Miguel de Cervantes (1547 – 1616) is best known as author of Don Quixote, widely regarded as the first modern novel. There is an oblique connection with Standen. Cervantes served in the Spanish Navy and was injured at the Battle of Lepanto in 1571. The commander of the Spanish fleet was Don Juan, Duke of Austria. Standen had an inappropriate relationship with Barbara Von Blomberg, Don Joan’s mother, and was chased out of the Netherlands in 1576 by Don Juan who had just become the new governor.

Giordano Bruno (1548 – 1600) was an Italian philosopher, friar, mathematician, and writer. He is an important character in Fire and Earth.

John Harrington (1560 – 1612) was a godson of Queen Elizabeth I, studied law, and was a poet. He fell in and out of favour with the queen as his poetry was too racy for her taste. He began a translation of Ariosto’s Orlando Furioso, but the queen again found the work too racy. She threatened to banish him until he completed it, thinking it too difficult and he would give up. He did complete it, and it received high praise. One of his epigrams is “Treason doth never prosper? What’s the reason? For if it prosper, none dare call it treason.” Harrington is now better known as the inventor of the flushing toilet. There is a connection to Standen, of which I was previously unaware. He served with Robert Devereux in his disastrous campaign in Ireland, as did Sir Anthony Standen.

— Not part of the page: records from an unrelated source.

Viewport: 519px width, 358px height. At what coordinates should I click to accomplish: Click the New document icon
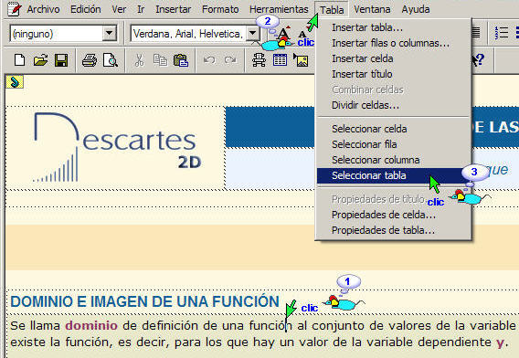pos(19,60)
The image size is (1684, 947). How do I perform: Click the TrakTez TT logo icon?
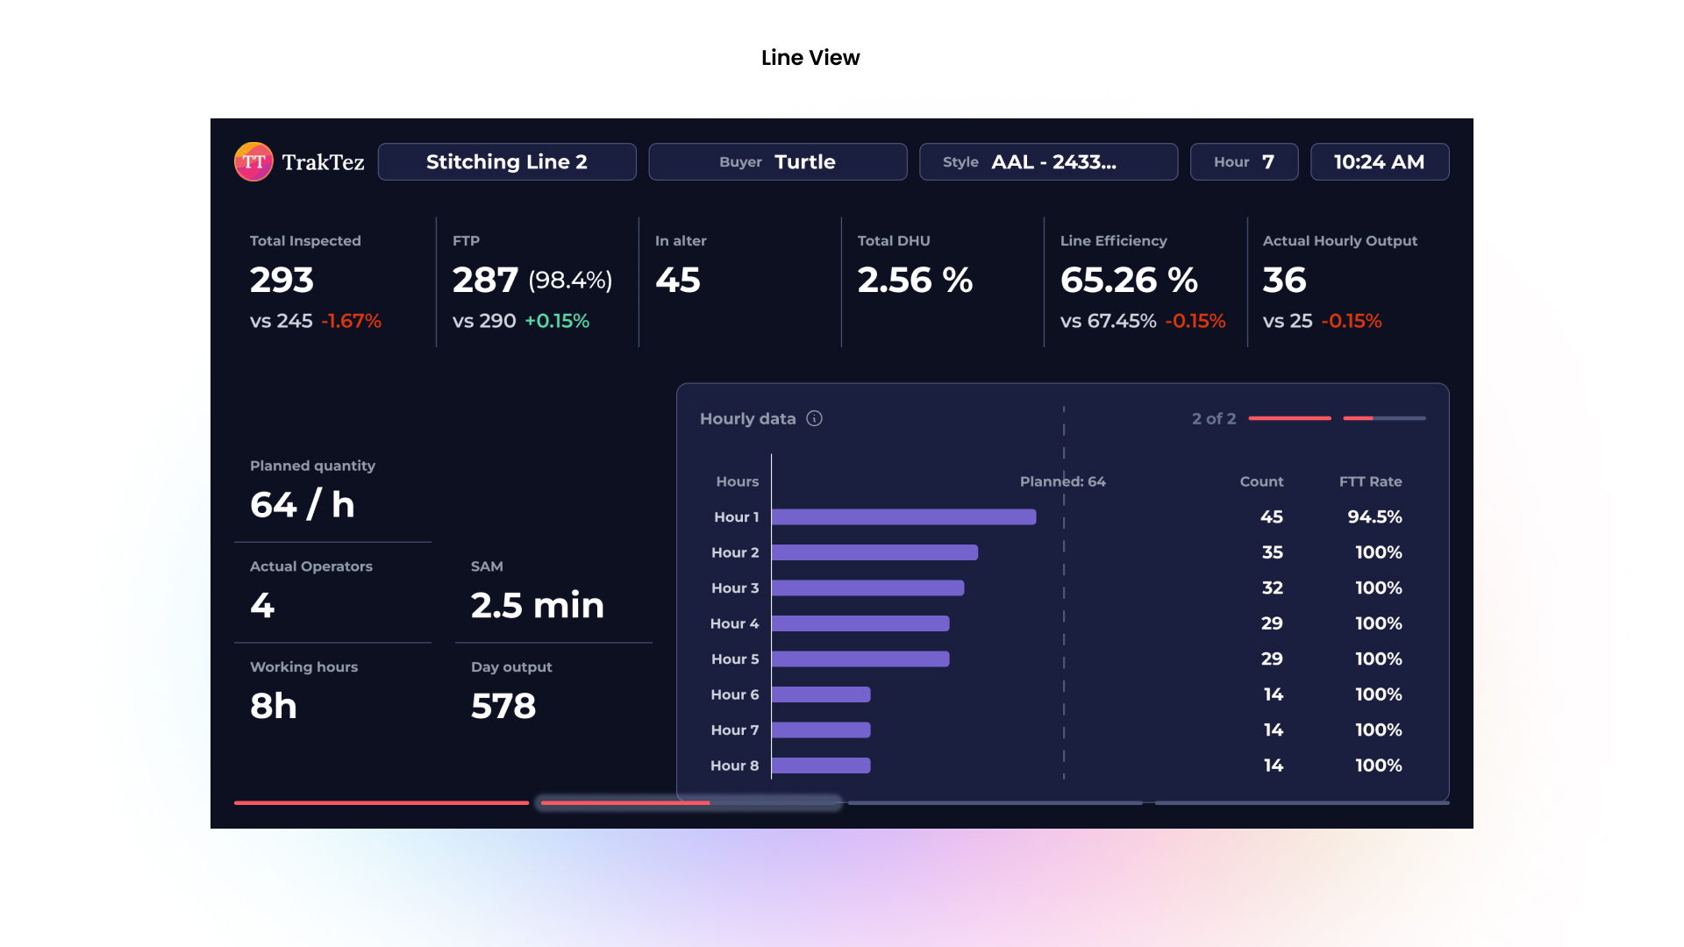253,162
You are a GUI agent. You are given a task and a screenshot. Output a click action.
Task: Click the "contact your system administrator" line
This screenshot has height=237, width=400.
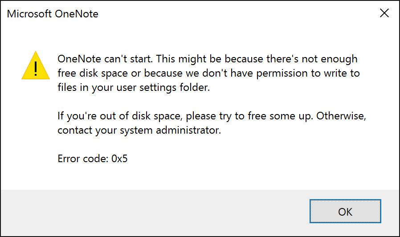click(139, 131)
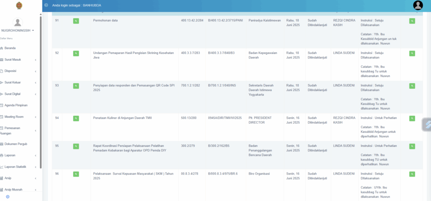Viewport: 431px width, 201px height.
Task: Click the sidebar vertical scrollbar
Action: tap(41, 84)
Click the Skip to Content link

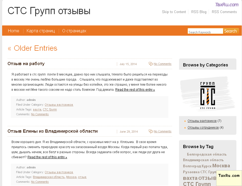(x=174, y=12)
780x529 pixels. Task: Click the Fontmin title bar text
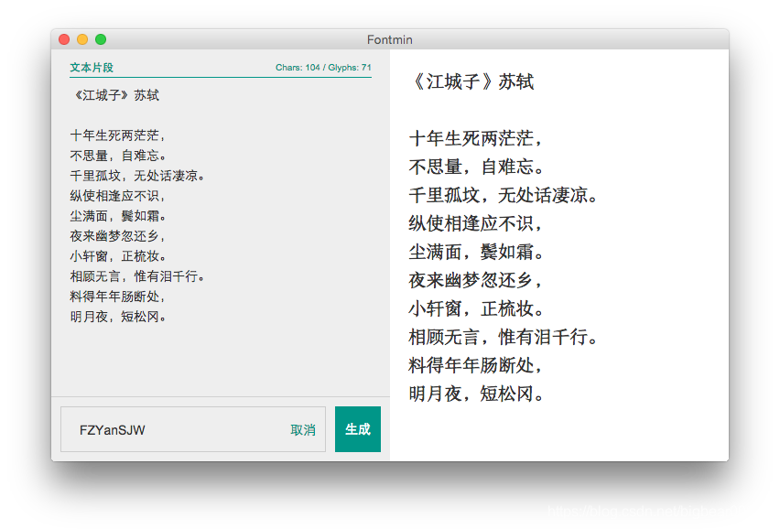(391, 39)
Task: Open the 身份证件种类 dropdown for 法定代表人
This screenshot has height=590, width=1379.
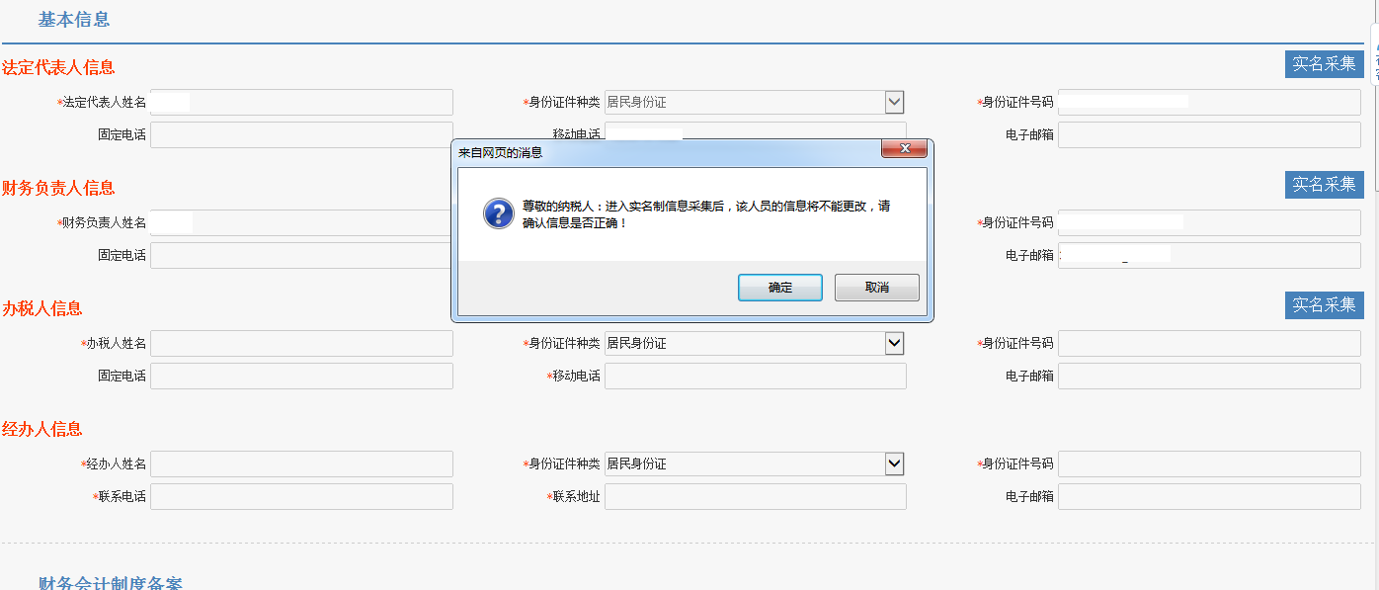Action: [892, 102]

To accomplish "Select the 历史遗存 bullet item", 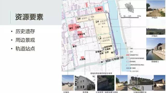I will click(25, 32).
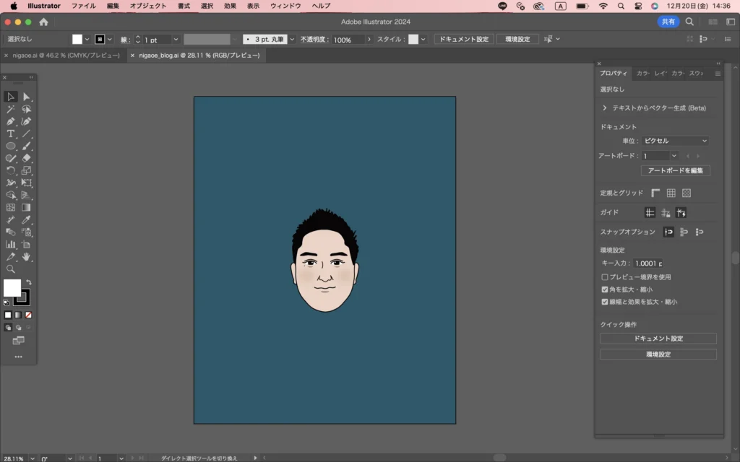Image resolution: width=740 pixels, height=462 pixels.
Task: Show the grid in Properties panel
Action: pos(671,193)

There are so many writers to chose from, but as I can’t link Ben Jonson, John Donne, Philip Sydney or Edmund Spencer to Standen, I will close with Giorgio Vasari. He was an artist who didn’t make it into Chloë’s book, but he did write a book that was the foundation of art-historical writing. In Fire and Earth I have Pietro Aldobrandini admiring his painting The Garden of Gethsemane.